Standalone AI Resume Screening Tool -- 3

Заказчик: AI | Опубликовано: 01.02.2026
Бюджет: 1500 $

I want to build an AI-driven recruitment assistant focused solely on resume screening. The system must ingest and parse both text-based and PDF resumes, then rank or flag candidates against configurable criteria such as keywords, years of experience, qualifications, and any red-flag gaps. Because I plan to use it as a self-contained solution, please design it as a standalone web app (a lightweight dashboard or simple API is fine). There is no need to plug into existing HR suites, but export options—CSV download and a basic JSON endpoint—will help me move data wherever I need.
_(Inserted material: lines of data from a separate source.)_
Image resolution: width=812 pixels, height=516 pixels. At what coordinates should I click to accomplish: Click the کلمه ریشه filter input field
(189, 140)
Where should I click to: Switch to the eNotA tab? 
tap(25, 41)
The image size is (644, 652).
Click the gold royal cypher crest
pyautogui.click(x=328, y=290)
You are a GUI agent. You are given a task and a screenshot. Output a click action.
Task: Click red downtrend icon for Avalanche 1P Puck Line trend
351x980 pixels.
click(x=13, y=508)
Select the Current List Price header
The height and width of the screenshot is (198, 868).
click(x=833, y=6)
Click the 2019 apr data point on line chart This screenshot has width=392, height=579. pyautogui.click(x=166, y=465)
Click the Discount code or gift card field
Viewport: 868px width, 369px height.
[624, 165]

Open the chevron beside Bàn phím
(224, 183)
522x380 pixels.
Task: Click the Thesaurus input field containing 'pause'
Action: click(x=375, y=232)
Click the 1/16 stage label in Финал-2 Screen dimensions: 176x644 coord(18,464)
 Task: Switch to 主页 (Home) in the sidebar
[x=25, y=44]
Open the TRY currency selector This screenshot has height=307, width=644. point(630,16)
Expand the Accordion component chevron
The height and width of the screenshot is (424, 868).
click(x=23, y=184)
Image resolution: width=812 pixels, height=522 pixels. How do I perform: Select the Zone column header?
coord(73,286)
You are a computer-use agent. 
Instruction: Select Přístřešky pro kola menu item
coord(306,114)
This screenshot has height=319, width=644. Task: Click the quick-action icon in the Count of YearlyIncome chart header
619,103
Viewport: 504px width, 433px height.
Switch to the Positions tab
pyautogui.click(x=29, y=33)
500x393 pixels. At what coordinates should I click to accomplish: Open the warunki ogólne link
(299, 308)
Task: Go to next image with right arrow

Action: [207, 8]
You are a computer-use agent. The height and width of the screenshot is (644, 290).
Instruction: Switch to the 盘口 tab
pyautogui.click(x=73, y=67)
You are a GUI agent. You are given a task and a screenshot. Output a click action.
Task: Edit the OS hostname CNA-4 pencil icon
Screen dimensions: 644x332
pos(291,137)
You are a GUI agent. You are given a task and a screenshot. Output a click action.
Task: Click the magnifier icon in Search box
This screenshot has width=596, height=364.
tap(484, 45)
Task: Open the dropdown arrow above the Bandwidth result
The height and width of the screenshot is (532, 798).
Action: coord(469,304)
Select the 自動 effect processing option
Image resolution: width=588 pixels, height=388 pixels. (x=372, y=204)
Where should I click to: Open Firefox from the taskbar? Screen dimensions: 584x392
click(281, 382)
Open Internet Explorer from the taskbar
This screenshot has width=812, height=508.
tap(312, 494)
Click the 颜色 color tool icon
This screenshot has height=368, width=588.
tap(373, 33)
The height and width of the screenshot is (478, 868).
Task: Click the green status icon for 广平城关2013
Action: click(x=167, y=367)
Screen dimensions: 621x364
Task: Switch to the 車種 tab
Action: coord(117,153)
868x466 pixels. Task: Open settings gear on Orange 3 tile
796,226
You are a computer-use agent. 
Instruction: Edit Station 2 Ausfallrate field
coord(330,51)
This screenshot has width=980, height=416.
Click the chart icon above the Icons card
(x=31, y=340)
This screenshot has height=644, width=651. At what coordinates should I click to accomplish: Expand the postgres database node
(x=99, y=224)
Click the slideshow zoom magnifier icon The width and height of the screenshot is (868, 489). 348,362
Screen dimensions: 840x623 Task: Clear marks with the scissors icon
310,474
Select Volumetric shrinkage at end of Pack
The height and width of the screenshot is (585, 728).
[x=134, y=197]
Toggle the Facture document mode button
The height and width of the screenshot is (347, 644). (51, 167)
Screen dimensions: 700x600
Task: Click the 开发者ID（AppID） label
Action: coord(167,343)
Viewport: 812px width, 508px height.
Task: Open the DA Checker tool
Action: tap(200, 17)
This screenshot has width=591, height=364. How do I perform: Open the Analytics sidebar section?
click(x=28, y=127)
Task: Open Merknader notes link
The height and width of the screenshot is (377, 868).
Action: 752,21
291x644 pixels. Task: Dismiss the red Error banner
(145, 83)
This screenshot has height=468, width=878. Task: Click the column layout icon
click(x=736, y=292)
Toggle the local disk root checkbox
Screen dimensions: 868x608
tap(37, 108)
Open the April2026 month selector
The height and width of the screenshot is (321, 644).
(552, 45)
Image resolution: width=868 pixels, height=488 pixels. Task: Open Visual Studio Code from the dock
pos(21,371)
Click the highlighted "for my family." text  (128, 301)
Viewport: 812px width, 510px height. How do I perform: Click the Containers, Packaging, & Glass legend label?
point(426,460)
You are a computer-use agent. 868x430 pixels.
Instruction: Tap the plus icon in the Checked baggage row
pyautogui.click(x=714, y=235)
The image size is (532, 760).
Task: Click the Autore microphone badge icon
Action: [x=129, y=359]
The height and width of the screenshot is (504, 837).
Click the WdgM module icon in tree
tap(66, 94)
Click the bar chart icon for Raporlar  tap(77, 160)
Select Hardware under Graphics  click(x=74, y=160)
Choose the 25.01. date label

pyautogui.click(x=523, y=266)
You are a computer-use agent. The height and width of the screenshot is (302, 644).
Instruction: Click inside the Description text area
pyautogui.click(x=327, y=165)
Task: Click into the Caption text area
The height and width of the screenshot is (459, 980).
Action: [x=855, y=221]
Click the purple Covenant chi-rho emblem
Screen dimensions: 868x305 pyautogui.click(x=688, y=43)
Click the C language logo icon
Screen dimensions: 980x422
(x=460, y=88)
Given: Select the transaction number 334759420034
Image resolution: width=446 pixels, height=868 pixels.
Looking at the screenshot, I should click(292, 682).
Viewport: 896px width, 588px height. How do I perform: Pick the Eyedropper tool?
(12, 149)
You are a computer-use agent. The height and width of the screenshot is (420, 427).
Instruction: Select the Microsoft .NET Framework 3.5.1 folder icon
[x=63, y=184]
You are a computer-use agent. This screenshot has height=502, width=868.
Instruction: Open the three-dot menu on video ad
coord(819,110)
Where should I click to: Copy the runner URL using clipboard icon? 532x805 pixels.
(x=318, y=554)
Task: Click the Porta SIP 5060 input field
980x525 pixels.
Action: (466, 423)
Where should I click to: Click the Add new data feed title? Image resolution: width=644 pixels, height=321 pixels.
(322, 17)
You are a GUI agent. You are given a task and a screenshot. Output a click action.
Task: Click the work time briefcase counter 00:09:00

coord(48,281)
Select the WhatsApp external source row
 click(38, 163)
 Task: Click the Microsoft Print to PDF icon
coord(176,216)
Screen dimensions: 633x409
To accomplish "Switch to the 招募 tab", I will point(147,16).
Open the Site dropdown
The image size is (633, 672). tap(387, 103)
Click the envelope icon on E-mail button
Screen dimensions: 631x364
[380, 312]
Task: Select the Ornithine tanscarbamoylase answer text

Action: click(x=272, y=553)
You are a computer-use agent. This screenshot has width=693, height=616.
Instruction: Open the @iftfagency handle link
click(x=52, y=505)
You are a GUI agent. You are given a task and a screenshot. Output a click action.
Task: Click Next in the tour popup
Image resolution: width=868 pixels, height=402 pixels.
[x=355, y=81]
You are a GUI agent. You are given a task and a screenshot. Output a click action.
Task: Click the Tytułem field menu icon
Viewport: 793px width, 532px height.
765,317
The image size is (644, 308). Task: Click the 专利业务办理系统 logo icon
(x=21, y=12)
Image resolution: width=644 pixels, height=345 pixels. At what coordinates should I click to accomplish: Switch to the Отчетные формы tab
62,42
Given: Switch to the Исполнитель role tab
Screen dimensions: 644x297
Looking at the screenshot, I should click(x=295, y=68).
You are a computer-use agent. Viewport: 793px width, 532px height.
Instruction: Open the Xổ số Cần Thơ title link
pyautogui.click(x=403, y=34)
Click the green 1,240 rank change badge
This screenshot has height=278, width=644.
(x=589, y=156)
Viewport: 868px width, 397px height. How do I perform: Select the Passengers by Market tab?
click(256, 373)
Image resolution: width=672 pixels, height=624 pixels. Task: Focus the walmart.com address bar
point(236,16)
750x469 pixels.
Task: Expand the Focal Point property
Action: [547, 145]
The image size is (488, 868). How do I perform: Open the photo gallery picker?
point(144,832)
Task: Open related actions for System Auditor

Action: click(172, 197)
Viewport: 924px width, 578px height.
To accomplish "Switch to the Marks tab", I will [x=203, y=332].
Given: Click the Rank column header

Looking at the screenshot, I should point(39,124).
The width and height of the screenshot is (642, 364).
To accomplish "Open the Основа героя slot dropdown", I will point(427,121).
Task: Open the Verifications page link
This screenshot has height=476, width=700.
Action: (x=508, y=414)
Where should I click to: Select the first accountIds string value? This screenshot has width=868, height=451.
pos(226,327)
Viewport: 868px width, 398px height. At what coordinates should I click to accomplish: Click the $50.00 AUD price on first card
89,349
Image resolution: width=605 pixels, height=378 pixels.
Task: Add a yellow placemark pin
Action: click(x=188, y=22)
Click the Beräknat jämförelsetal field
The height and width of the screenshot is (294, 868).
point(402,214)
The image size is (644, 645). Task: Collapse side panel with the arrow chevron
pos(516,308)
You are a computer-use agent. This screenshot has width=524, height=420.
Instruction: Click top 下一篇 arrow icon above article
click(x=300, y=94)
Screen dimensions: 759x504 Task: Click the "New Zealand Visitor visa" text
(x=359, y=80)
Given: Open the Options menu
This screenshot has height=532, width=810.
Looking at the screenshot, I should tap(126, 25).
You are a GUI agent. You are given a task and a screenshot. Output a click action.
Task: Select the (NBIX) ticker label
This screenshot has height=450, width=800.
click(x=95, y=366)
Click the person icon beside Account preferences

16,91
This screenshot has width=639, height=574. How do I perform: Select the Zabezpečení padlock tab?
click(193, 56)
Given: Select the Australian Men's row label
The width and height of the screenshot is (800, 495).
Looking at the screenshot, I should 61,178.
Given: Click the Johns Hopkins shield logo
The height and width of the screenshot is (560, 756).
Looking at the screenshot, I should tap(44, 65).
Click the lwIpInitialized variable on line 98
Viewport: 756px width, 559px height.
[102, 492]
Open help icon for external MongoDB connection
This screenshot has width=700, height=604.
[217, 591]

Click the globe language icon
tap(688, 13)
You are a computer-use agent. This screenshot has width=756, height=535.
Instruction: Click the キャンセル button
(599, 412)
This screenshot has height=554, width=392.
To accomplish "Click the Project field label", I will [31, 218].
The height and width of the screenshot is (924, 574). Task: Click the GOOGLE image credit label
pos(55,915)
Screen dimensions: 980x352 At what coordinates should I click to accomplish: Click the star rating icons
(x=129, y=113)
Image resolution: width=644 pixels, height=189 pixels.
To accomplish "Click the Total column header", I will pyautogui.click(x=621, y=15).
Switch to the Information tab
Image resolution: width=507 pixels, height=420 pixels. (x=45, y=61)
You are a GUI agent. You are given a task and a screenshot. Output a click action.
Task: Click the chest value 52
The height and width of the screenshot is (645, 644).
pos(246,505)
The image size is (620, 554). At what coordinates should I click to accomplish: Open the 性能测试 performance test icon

Key points I care about • Accurate parsing of text and PDF formats, including multi-column layouts. • Transparent scoring logic so I can tweak weightings without touching the code. • A small sample dataset or clear instructions for training on my own corpus. • Clean UI for uploading files in bulk and viewing ranked results. I’m comfortable with common NLP stacks—Python, spaCy, scikit-learn, or a compact Transformer model—so use whichever combination delivers speed and clarity. As long as the code is well-commented and supplied in a Git repo, I’ll handle hosting. Acceptance criteria 1. Upload 100 mixed resumes (PDF + TXT) and receive a ranked shortlist in under one minute. 2. Editable YAML/JSON config lets me modify keyword lists and weightings. 3. Model performance summary (precision/recall) provided on the sample set you supply. 4. README with setup, run, and retraining steps straightforward enough for a non-ML engineer to follow. Once delivered and tested on my side, I will sign off promptly and discuss future enhancements like interview scheduling or ATS integration.